'Aruvam' review: Siddharth's horror film is an unadulterated bore

Siddharth plays a food inspector who can detect adulteration just be sniffing the dish in this disjointed horror film.
'Aruvam' review: Siddharth's horror film is an unadulterated bore
'Aruvam' review: Siddharth's horror film is an unadulterated bore

In Tamil, the word 'Aruvam' can be roughly translated to 'formless' or 'shapeless'. And if there is one thing director Sai Sekhar got right in his movie, it is the title. You can barely make head or tail of this horror film which lacks even the semblance of a logical structure in its two-and-a-half-hour duration.

The movie stars Siddharth and Catherine Tresa in the lead roles. Catherine Tresa plays the role of Jyothi, a government school teacher who wants to model her life on Mother Teresa. What she manages to do, however, is behave like Asin on steroids from Ghajini, where the heroine fights to rescue trafficked children from a train. Here though, the heroine attacks a fortune-teller on the road for keeping a parrot caged. To make matters worse, Jaganathan (Siddharth) who's a witness to this exchange of 'If you have the guts, use a puli instead of a kili', promptly falls in love with Jyothi.

He stalks her for a day, notices her various good deeds and then asks her to marry him. When she refuses, he goes straight to her house and convinces her father about the marriage. He even admits that what he is doing is downright creepy but clearly it doesn't stop him. Imagine someone committing a crime like stealing and constantly apologising while he is at the deed.  Would it then become acceptable? What are we supposed to make of this?

Meanwhile, Jyothi has a medical condition that the film can't stop harping upon - anosmia, which means she has no sense of smell. If, by now, you are wondering what to do with all these facts and where the element of horror comes in, welcome to the club. For most of the film's first half, you are led to believe that the ghost here is probably a tree which has a bad temper. It is mostly whacking men who pee on it and people who use the grounds for misdeeds.

It is only before the interval that the director decides it is about time he allowed the audience in on the actual horror plot that they have paid to watch . While he may have aimed at bowling you over with the 'suspense' element, all you really feel is a sense of dismay at the complete confusion on screen (and the prospect of sitting through the rest of it). 

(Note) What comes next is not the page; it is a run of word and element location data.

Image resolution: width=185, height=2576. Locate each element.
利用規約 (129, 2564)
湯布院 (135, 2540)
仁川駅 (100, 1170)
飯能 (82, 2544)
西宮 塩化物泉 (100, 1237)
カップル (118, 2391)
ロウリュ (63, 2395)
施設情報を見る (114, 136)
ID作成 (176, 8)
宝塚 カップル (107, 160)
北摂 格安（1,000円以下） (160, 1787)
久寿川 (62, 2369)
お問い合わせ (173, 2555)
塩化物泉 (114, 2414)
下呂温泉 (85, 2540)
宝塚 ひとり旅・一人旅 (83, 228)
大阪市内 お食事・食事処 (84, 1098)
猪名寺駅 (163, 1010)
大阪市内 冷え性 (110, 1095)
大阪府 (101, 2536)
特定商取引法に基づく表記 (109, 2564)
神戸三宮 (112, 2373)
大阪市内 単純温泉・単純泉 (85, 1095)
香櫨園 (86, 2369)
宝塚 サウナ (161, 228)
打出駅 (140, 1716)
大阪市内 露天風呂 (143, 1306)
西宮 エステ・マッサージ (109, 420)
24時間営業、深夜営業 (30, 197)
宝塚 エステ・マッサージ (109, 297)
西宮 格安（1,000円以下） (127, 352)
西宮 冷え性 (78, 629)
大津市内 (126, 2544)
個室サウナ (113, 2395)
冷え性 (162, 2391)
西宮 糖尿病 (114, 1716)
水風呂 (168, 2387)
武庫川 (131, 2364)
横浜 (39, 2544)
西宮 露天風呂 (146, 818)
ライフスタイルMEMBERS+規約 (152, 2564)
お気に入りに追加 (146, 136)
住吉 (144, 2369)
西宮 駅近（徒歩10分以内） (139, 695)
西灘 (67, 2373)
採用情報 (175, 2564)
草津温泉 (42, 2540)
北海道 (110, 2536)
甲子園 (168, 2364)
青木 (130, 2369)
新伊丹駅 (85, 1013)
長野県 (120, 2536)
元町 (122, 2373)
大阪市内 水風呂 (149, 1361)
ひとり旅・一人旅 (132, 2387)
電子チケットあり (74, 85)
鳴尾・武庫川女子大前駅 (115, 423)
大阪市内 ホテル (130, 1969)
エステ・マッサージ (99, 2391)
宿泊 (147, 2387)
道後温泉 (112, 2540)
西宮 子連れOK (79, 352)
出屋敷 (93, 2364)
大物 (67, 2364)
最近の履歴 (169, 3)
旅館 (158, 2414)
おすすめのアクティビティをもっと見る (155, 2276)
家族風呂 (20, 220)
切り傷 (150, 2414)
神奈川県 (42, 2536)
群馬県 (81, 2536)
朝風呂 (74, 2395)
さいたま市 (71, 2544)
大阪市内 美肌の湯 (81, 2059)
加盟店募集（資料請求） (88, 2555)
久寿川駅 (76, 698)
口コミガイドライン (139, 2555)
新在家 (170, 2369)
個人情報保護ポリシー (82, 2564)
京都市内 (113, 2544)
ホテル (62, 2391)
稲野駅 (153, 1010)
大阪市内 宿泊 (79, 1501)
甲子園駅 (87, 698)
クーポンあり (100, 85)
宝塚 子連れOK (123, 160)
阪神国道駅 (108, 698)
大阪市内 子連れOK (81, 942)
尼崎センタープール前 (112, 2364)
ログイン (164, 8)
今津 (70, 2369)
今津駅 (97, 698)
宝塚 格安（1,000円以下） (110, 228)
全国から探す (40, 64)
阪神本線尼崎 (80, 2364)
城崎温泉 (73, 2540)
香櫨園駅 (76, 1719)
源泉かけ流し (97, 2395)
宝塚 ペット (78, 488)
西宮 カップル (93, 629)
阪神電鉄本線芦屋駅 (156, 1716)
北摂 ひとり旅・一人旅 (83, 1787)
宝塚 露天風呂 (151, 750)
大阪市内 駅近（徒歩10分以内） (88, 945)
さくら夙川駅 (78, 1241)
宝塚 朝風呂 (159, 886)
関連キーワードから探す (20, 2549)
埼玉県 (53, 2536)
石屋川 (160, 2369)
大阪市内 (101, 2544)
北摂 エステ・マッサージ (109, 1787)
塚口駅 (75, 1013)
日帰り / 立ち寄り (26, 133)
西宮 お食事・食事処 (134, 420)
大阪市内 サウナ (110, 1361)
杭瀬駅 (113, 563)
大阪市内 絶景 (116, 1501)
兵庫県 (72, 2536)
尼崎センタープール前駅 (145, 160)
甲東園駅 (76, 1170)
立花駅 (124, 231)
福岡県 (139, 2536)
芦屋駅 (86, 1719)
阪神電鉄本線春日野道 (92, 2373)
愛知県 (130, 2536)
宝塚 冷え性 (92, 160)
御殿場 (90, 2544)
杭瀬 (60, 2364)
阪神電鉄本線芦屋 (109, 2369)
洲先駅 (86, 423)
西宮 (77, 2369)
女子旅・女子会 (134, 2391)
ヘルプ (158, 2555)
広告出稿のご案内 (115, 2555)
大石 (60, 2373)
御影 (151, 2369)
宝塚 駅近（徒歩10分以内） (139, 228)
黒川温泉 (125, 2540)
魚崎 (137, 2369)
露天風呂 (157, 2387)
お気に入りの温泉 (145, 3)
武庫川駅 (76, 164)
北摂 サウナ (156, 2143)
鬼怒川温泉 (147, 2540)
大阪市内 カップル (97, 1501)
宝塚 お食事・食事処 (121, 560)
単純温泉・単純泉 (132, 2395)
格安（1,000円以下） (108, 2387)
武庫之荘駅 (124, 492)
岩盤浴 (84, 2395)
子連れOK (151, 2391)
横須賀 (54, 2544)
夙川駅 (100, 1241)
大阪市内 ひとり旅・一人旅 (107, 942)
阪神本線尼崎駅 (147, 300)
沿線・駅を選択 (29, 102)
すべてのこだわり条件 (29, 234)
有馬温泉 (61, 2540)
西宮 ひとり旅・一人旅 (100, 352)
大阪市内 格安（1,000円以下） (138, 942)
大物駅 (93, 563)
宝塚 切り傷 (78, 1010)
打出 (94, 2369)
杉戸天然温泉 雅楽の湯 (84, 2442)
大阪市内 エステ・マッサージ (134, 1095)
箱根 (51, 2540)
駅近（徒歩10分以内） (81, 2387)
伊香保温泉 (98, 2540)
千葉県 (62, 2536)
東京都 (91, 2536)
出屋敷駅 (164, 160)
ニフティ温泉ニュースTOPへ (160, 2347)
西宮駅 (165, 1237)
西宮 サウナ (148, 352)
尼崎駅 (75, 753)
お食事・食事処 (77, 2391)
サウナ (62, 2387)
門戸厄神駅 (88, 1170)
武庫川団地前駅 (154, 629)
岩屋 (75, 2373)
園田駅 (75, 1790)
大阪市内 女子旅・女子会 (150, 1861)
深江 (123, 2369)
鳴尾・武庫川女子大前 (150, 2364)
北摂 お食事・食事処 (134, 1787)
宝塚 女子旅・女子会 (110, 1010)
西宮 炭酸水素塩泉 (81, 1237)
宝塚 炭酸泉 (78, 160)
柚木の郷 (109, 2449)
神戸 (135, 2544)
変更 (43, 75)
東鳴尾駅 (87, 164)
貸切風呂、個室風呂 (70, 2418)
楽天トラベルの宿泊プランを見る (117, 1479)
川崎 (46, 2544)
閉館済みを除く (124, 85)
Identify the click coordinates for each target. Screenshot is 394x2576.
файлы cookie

In the second half, the movie finally explores the character of Jaganathan, who it turns out is an honest and frankly, violent food safety official. For half an hour, we follow fast cars on screen going from a tea shop to a milk factory, shouting 'Charge', 'Seal' and 'Search'. With a keen sense of smell that will put sniffer dogs to shame, Jaganathan can tell if a dish is adulterated just by smelling it (No, I am not joking).

His clash with corrupt businessmen and politicians then forms the crux of the film. Jyothi's involvement in this fight brings with it a supernatural element and to reveal more would prove to be a spoiler.

The film's screenplay must have been jumbled and nobody bothered to tell the director when he was shooting - that's the only explanation to have made such a disjointed horror movie. Flashbacks seem to have been added as afterthoughts and the crucial element of horror is all but missing. Even the ghost in the film (yes, it does finally emerge) appears like a pixelated image and the portrayal shows utter disregard for the sensibilities of the audience. It is inexplicable why an actor like Siddharth, who has shot one of Kollywood's best horror films - Aval - would choose to regress in the same genre.

Both Catherine and Siddharth play the roles given to them admirably, but there is only so much actors can do, when a film that promises horror forgets what it set out to do. 

Disclaimer: This review was not paid for or commissioned by anyone associated with the series/film. TNM Editorial is independent of any business relationship the organisation may have with producers or any other members of its cast or crew.